@izzythepush,
Ive learned a lot about this "preference for melons that "cows" have"
The newspaper article was actually written because it was an uncommon occurence by a farmer whose beef cattle were almost starving due to drought.
I was talking to aneighbor who has been a cattleman for nearly 50 years and has NEVER been forced to feed weird **** (like melons gourds or pumpkins) to his steers. PIGS will eat all sorts of stuff and wid hogs will seek out gardens and farms and destroy crops in an evenings browsing. Pigs will eat melons becaue they have carnivore teeth and can opn a melon with a few chomps, while a cow will have to have it cut or theyve been known to step on pumpkins to break them open or break them into bite size chunks. Farmers grow lots of melons in our area and pumpkins. They will grow them in 10 to 20 acre plots and usually theyll be next to alfalfa plots or high N orchardgrasses an Trefoil. Cows will graze on grain plants but will usually leave corn alone if theres good pqsture about. Theres an Amish farmer who is milking 200 Holsteins and he has their pasture right aside some cabbage fields and a melon and pumpkin field. The cows did break out one year and ate themselves sick on cabbage but left melons and pumpkins alone. Maybe they werenet ripe yet an the cows could smell em, but I think they really dont have a taste for melon is theres good pasture available.
When theres a drought in Australia and (As I recall) cattle are starving, the Farmers out west were quick to collect and send hunreds of thousands of bales of hay for feed. Its a major rule for protecting the health of any ruminant (WHICH A COW IS,) that we dont make sudden changes in their ration makeup. If we are graining them, we dont switch to hay or vice versa.This "introduction" of foreign foods is generally to be done gradually because the ruminants rumen needs to change in its internal physical structures To avoid foundering or worse.

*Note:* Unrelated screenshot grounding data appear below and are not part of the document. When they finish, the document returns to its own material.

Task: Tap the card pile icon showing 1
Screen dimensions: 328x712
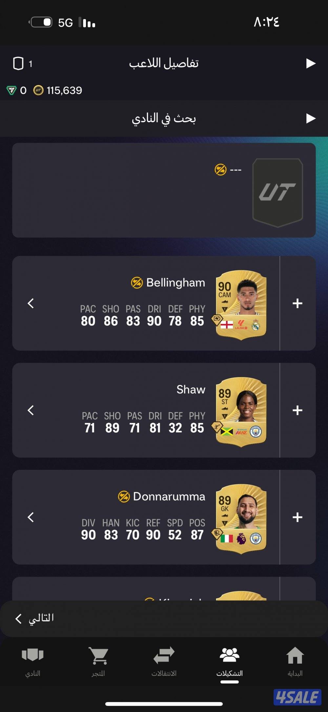Action: (x=22, y=63)
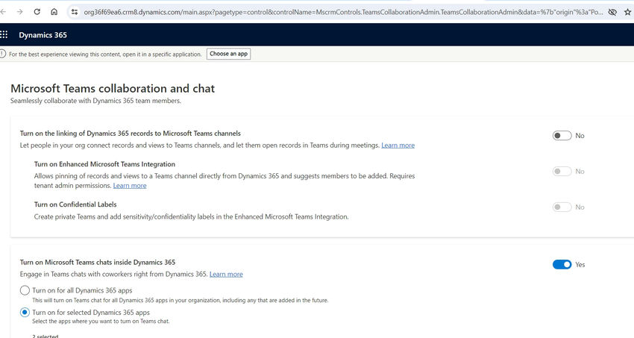Viewport: 634px width, 338px height.
Task: Click the Choose an app button
Action: pyautogui.click(x=229, y=54)
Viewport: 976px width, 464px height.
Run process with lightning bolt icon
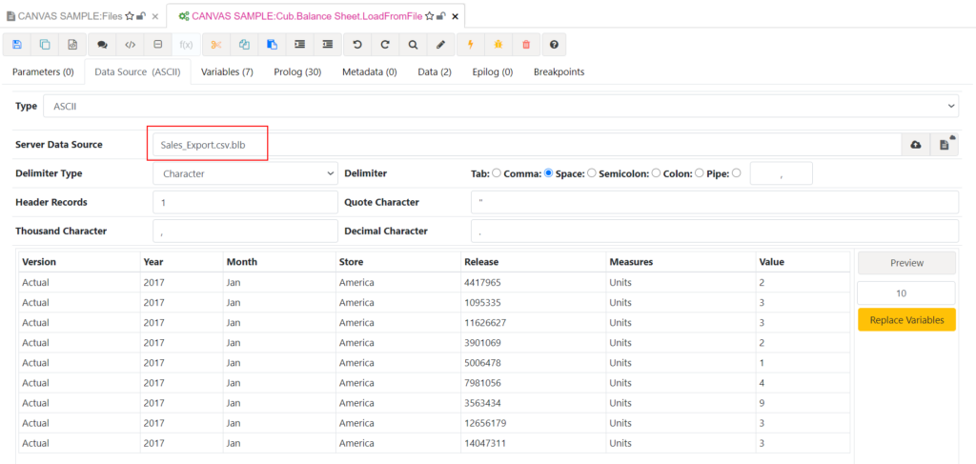tap(469, 45)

We had a bunch of clever sheep get loose once and they heqded for a neighbors broccoli rabe patch (The guy was a market farmer pcializing in Italian tyle veggies). The heep ate themselves silly and we lot 3 or 4 from gas buildup in one of their stomachs. We actually had to uuse a wide needle called a trochanter which we used to puncture their stomach to relieve the gas pressure. We then shot a mix of dishwasher detergent and water down their mouths and watched and waited until they started foaming at the mouth as the detergent created an emulsion of detergent and stomach fluids in which the gas bubbles made the sheep look like they had AMISH beards of foam going down their mouths and chests. We lost a few from being too late with the trochanting but we saved about 20 or do others who spent the next few weeks not wanting to eat anything other than dry hay and water and salt kibbles.

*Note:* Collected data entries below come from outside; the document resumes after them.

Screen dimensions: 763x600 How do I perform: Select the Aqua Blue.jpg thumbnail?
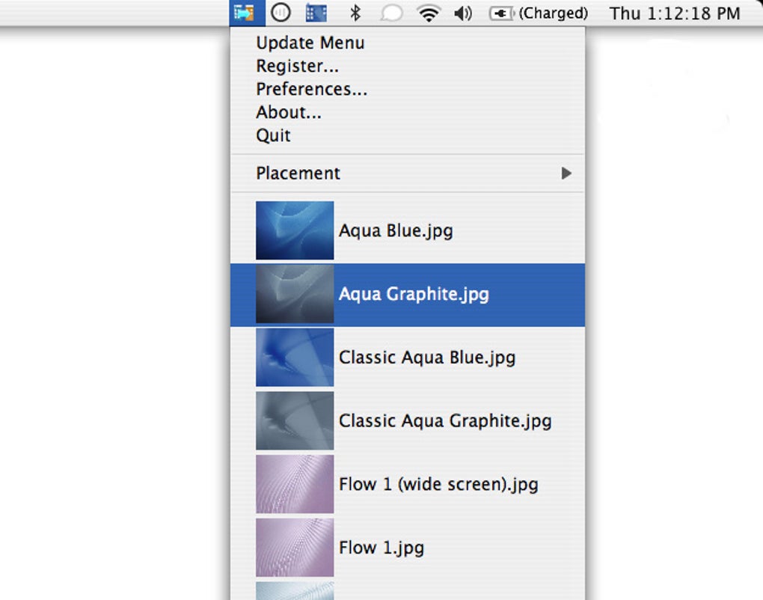pyautogui.click(x=295, y=230)
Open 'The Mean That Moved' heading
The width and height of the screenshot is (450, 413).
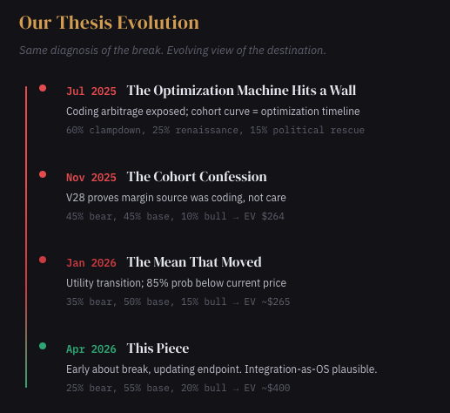click(x=194, y=262)
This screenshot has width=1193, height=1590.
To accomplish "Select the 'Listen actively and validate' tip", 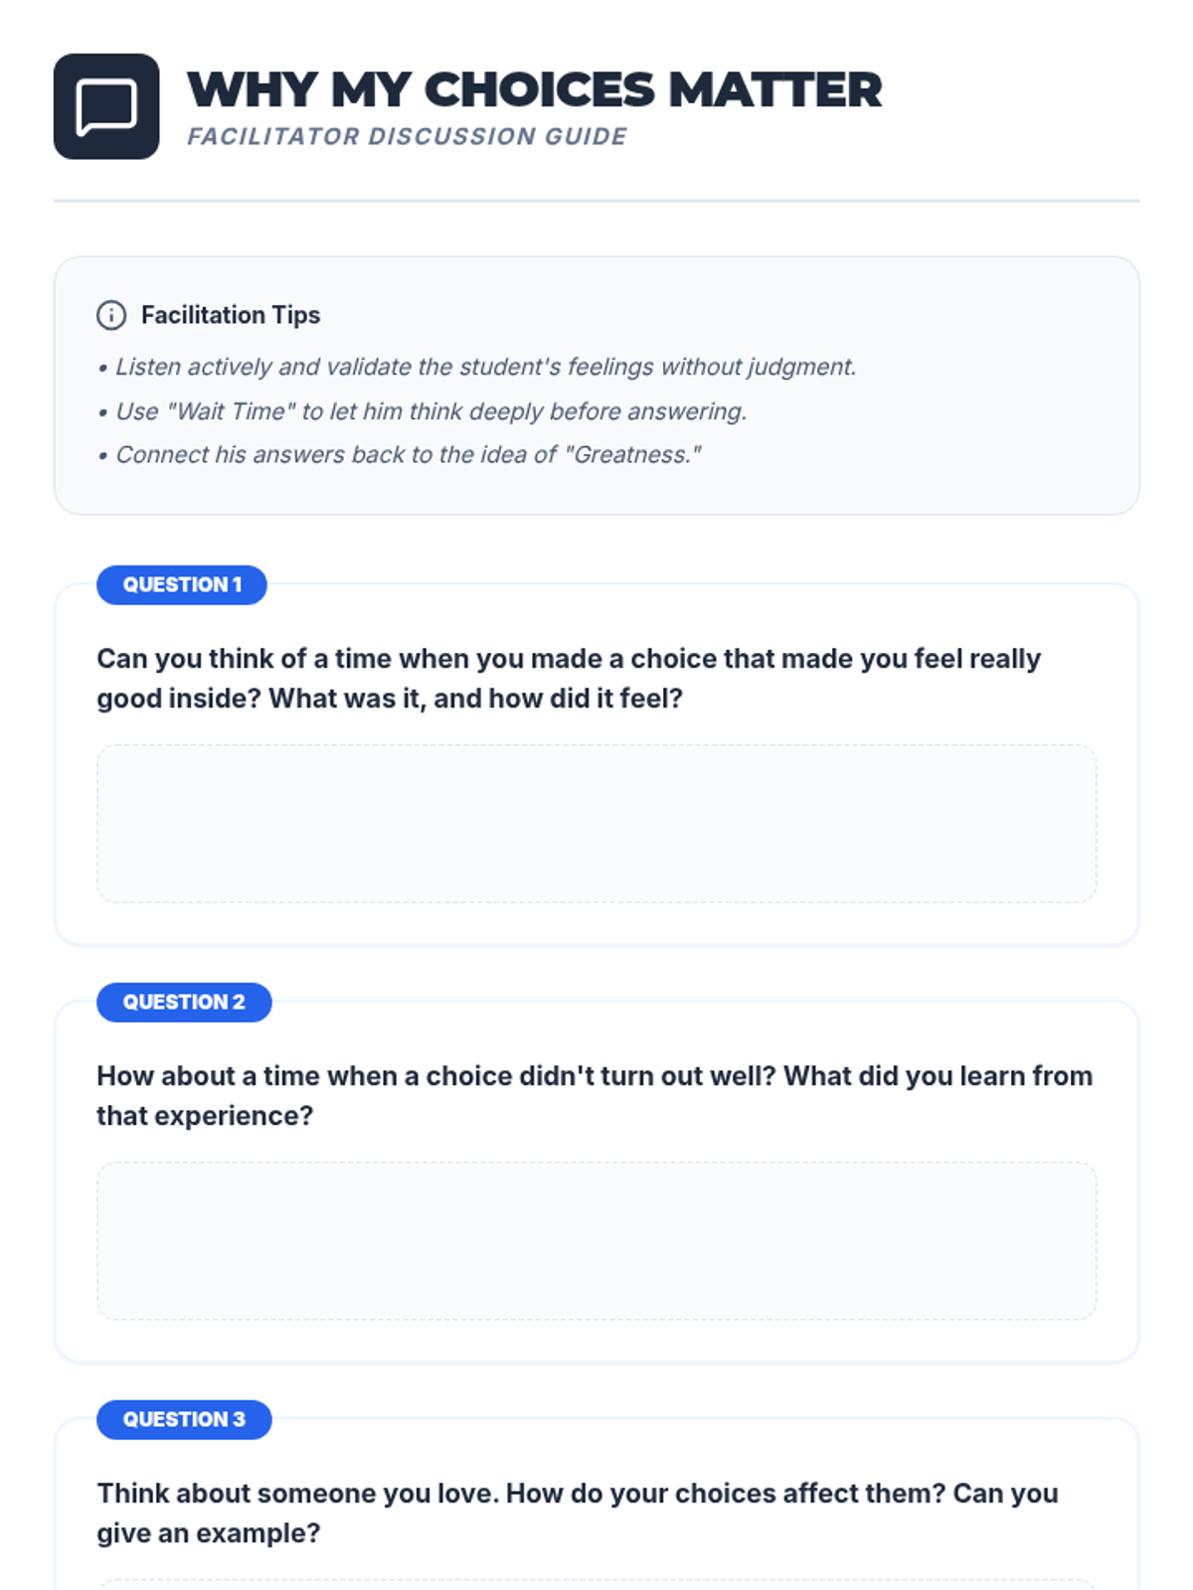I will point(485,367).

If a cow wre to jump a fence and had for a patch of pumpkins or rip sweet melons, Id worry that the damn thing will die unless we take quick action.
I dont think the guy in Autralia was going to jut dump watermelons in a pile and let his cattle roam and eat(If they figured out how to open the damn things). They could have been dying of thirst also so the amount of water in a melon may have staved off total dehydration.
I wonder how many cows he may have lost .
Ive never really learned anything good about sheep handling from Australian practices, I think ours are better, so Im totally uninformed about cattle handling and will not judge , but Id like to red something from an ag news source (not the poplar ppress) about how the farmer prepped his cattle to eat those melons and not get bloat or go foundering.